Weil mensch - und zwar jeder - in sich von allem Anfang an haargenau denselben offenen und liebenden Kern trägt. Ob er sich mehr oder minder ungehindert entwickelt oder völlig verschüttet wird, ist dann allerdings stark von der Umgebung und davon abhängig, wie das Individuum mit der ihm gegebenen Freiheit des Urteils umgeht.

Weiter sagt er über die Erleuchtung:

Erwachte, Zerleuchtete, Auferstandene - nenn' es wie du willst - erkennt man im Zweifelsfall daran, dass sie eine der beiden Erfahrungsebenen nicht wirklich ernst nehmen - und zwar genau die, die alle anderen für die einzig reale halten. Sie haben stattdessen Gastauftritte im eigenen Leben und spielen die gewählten Rollen.

Die Erleuchtung von Hau

Zusammenfassend lässt sich Haus Position wohl in etwa so formulieren: Der Erleuchtete hat die Illusion des Ich völlig durchschaut und durchbrochen. Er ist als Erleuchteter eins mit allem – und kann umgekehrt, wenn er will, auch die interessante Vereinzelung, sozusagen die Pointe der Schöpfung, genießen.

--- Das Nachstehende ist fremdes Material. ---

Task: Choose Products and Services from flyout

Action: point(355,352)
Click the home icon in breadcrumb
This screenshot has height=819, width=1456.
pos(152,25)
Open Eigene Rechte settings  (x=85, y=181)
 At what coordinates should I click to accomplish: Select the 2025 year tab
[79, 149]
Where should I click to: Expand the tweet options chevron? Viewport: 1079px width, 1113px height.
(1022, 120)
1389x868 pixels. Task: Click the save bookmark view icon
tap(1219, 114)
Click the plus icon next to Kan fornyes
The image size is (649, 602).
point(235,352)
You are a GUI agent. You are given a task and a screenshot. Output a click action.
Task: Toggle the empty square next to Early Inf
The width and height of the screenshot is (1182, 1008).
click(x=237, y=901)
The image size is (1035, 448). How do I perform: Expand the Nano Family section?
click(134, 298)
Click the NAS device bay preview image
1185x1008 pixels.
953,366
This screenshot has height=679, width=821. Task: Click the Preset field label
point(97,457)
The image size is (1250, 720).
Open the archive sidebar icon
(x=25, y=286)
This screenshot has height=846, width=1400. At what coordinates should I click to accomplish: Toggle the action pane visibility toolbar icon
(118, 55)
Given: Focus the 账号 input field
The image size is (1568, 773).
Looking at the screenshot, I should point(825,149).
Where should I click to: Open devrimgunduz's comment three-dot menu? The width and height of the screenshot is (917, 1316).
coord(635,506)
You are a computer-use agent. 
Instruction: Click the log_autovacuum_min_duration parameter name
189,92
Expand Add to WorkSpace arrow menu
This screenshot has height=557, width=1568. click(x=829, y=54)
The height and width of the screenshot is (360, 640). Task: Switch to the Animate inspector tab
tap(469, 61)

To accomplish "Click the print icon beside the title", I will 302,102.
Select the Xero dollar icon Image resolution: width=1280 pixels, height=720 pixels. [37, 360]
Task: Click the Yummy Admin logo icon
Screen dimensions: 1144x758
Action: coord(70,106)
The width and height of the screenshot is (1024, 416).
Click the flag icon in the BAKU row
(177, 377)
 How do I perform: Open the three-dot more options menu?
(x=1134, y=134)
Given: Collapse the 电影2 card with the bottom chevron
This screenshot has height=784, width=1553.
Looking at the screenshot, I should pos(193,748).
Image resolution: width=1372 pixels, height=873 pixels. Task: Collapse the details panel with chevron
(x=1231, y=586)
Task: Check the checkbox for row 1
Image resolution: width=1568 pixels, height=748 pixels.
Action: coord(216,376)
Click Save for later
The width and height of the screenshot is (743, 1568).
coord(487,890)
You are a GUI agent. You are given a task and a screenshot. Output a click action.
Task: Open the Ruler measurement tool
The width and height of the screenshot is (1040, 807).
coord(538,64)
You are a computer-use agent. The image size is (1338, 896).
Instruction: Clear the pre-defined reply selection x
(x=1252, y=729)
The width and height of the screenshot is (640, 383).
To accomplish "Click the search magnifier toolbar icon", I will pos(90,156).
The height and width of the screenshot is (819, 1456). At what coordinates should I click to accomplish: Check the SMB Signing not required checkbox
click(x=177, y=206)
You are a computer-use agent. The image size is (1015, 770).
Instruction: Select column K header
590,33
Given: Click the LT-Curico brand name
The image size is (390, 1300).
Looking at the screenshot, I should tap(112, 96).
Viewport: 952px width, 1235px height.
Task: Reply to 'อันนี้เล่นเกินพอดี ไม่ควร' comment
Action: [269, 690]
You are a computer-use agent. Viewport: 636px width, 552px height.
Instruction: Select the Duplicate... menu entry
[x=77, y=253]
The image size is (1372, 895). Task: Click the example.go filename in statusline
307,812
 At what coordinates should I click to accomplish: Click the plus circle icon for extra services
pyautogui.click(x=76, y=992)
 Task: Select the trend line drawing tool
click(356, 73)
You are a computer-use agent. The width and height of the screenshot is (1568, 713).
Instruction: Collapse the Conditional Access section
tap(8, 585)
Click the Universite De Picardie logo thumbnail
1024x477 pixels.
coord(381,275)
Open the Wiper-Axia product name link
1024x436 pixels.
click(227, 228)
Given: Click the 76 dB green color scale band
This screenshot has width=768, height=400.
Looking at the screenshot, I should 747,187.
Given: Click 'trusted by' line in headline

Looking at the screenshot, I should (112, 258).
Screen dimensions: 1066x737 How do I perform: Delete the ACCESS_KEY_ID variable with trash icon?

Aus dieser Sicht ist es klar, dass Hau mit gleichsam gelangweiltem Sarkasmus über die Hybris derer herzieht, die die Anthroposophie anders erklären wollen – haben er und Gronbach doch schon vor vielen, vielen Jahren erkannt, dass Steiner mit seinen Erstlingswerken, etwa der „Philosophie der Freiheit“, bereits auf den Gipfel der Erleuchtung, das absolut freie Individuum, hingewiesen hat, und alles andere danach im Grunde nur noch Verbrämung für das theosophie-süchtige Fußvolk war.

Hau muss also über alle, die über den Guru Gronbach lächeln und lästern, ebenso lächeln – weil nicht im Ansatz verstanden wird, dass Gronbach tatsächlich an vorderster Front der Evolution wirkt, während die Möchtegern-Anthroposophen für einen Erleuchteten allenfalls peinlich sind in ihrem krampfhaftem Festhalten an ihren armseligen Deutungsgefängnissen.

Die Erfahrung eines Hau ist einerseits sofort nachvollziehbar. Andererseits kann ihre Wahrnehmung einen traurig stimmen. Denn Hau hat trotz aller Erleuchtung etwas Wesentliches versäumt. Und das ist die Demut.

Dass ich mir nun wieder sein Gelächter zuziehe, ist ja nicht wesentlich. Ich werde dennoch versuchen, auf das eigentlich Wesentliche aufmerksam zu machen. Demut ist kein Selbstzweck. Sie ist ein Tor. Es gibt nicht „die“ Erleuchtung. Die Erleuchtung verwandelt ihre Gestalt vollkommen in Abhängigkeit davon, durch welches Tor man zur ihr kommt.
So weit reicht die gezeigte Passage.